━━━━━ Record set
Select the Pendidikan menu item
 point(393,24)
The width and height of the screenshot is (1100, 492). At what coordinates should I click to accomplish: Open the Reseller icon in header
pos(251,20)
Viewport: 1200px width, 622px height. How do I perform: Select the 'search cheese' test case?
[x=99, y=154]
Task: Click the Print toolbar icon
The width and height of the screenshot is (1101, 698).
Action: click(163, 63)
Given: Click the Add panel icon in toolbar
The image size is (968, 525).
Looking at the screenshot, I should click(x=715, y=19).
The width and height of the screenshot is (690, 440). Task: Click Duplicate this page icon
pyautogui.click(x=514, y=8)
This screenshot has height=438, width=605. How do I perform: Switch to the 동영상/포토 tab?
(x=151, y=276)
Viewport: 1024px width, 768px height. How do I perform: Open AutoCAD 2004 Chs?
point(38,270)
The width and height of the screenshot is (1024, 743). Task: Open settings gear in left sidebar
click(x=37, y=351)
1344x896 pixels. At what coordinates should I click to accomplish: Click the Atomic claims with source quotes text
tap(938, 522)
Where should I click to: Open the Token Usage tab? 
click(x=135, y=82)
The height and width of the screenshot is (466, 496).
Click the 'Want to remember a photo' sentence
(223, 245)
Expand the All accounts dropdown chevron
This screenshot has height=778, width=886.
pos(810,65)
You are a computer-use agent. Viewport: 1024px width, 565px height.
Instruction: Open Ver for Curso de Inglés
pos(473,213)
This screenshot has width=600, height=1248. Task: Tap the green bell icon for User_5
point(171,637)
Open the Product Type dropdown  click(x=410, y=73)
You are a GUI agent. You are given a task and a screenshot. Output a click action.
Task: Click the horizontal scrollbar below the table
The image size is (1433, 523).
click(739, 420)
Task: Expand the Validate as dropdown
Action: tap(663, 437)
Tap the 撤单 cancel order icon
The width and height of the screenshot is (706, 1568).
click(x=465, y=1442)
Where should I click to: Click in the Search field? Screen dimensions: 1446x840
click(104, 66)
━━━━━━━━━━
Task details: Only the lines from the one with "Task: Click the horizontal" through the last line of the records belong in the answer, each copied exactly.

Your solution:
Task: Click the horizontal scrollbar below the table
The image size is (1433, 523).
click(739, 420)
Task: Expand the Validate as dropdown
Action: tap(663, 437)
Tap the 撤单 cancel order icon
The width and height of the screenshot is (706, 1568).
click(x=465, y=1442)
Where should I click to: Click in the Search field? Screen dimensions: 1446x840
click(104, 66)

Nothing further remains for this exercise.